» INSTRUCTIONS TO FOLLOW
Leaving out the pictures, output the lines from the one that contains "This screenshot has width=981, height=558." through the end of the material, exactly as they stand.

» MATERIAL PROVIDED

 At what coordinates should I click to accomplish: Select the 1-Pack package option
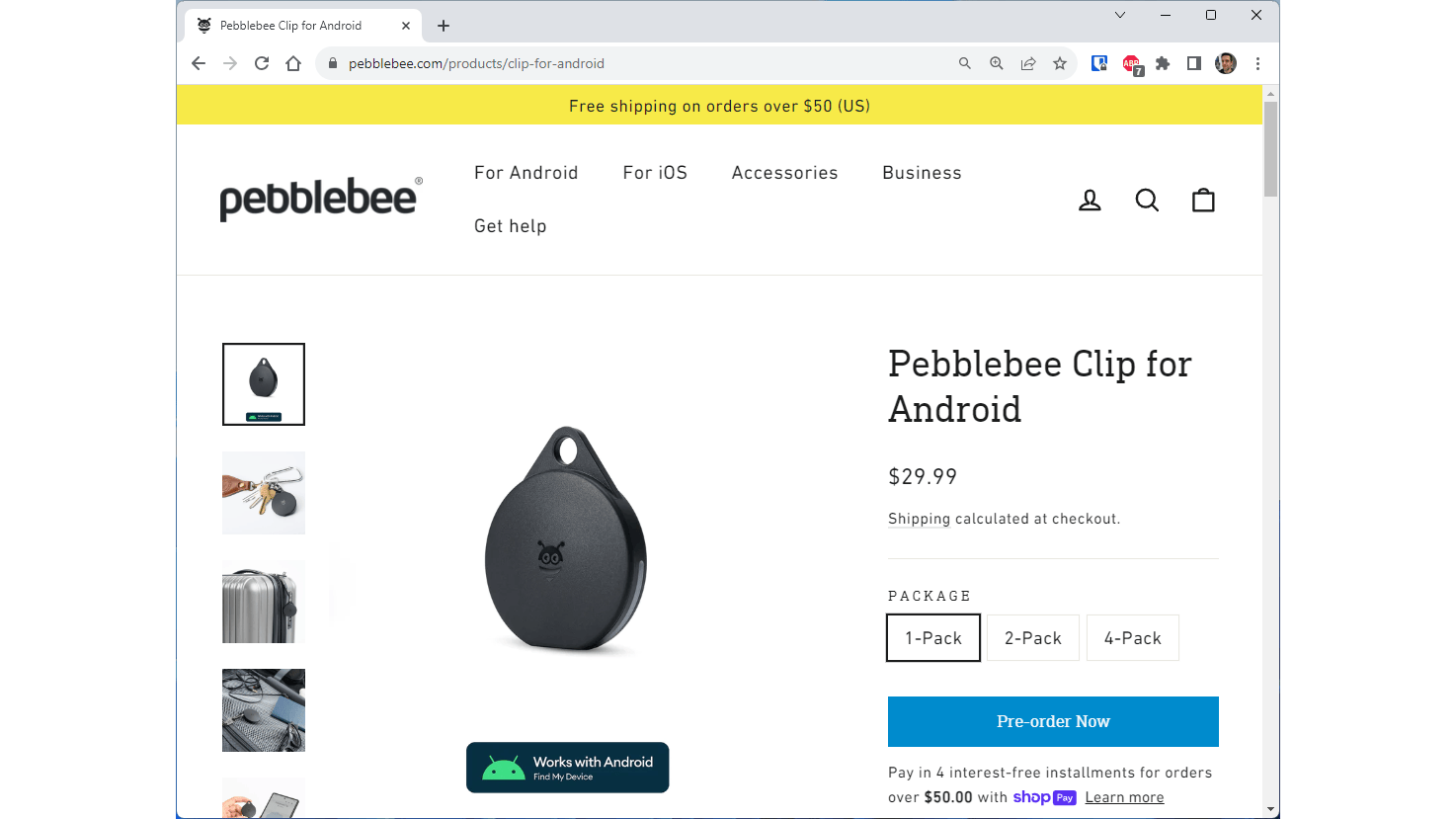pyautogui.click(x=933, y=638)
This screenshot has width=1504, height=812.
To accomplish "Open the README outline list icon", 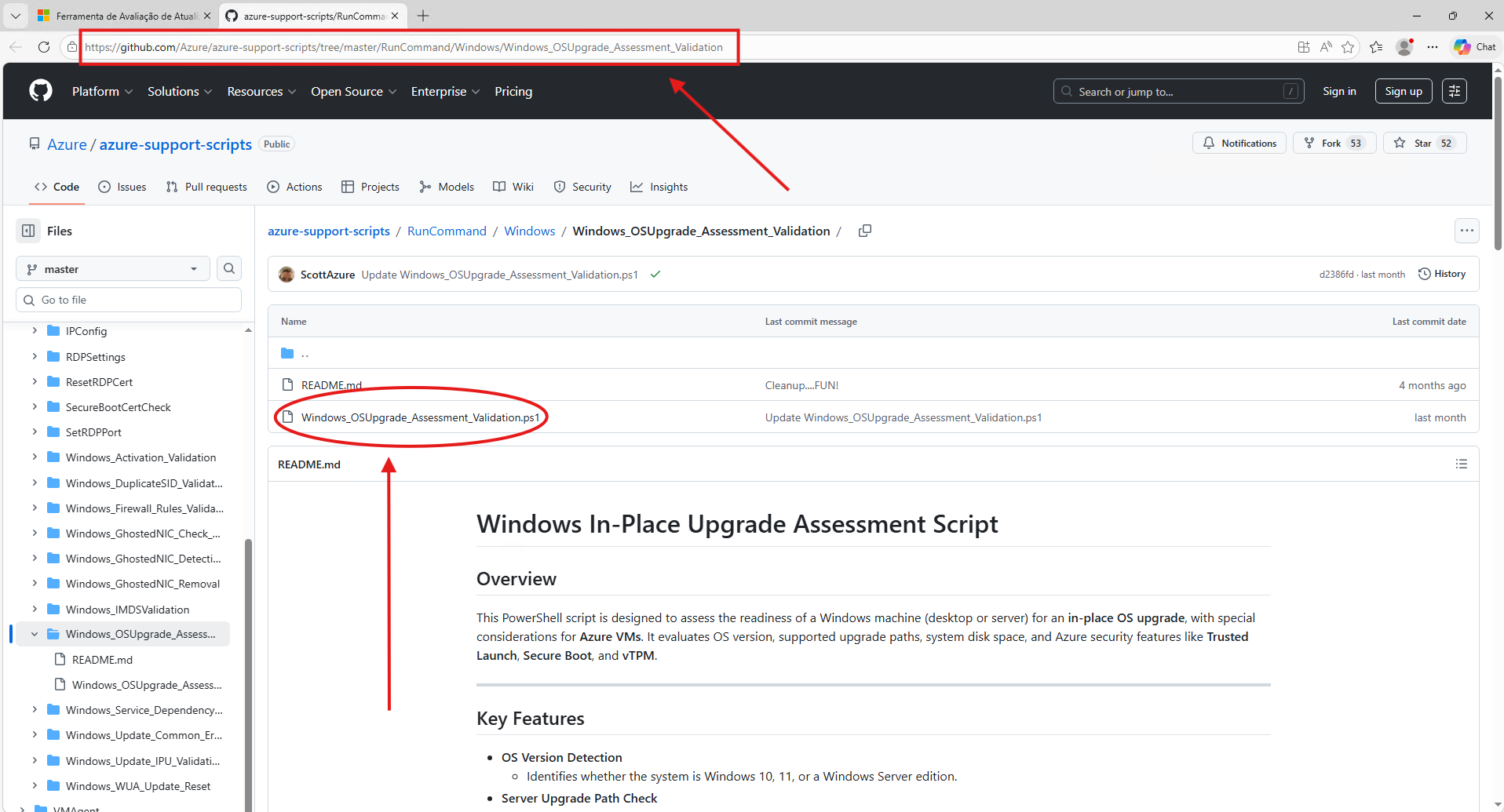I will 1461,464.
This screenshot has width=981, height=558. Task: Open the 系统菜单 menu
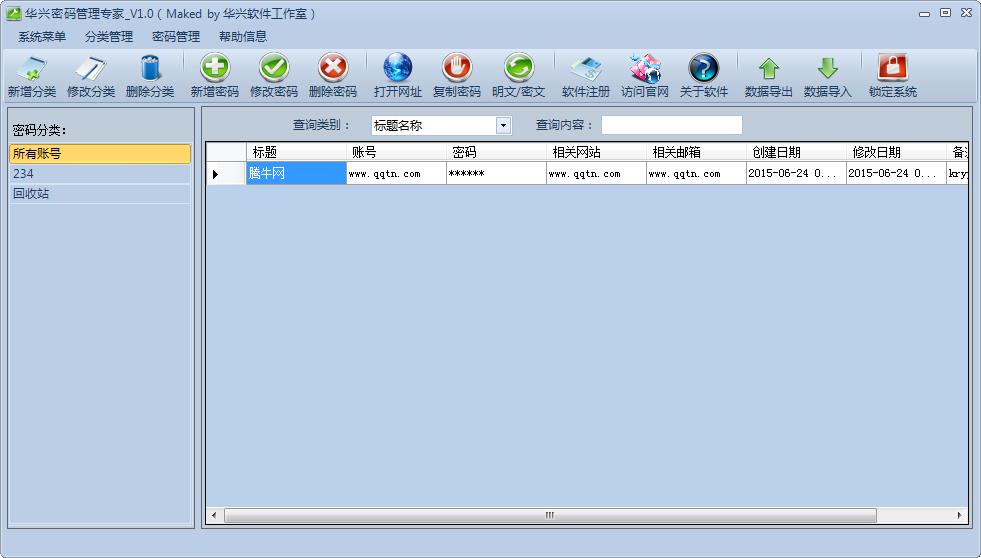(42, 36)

» EXERCISE OUTPUT
This screenshot has width=981, height=558. Task: Open the 系统菜单 menu
(42, 36)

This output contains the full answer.